*Work instructions*
Would you print all of the records below exactly, without skipping any?

(Collected data entries)
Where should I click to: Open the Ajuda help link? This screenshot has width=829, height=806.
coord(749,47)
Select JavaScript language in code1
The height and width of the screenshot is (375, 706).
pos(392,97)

*Exercise result*
Where should I click to: Open the Ajuda help link? This screenshot has width=829, height=806.
coord(749,47)
Select JavaScript language in code1
The height and width of the screenshot is (375, 706).
pos(392,97)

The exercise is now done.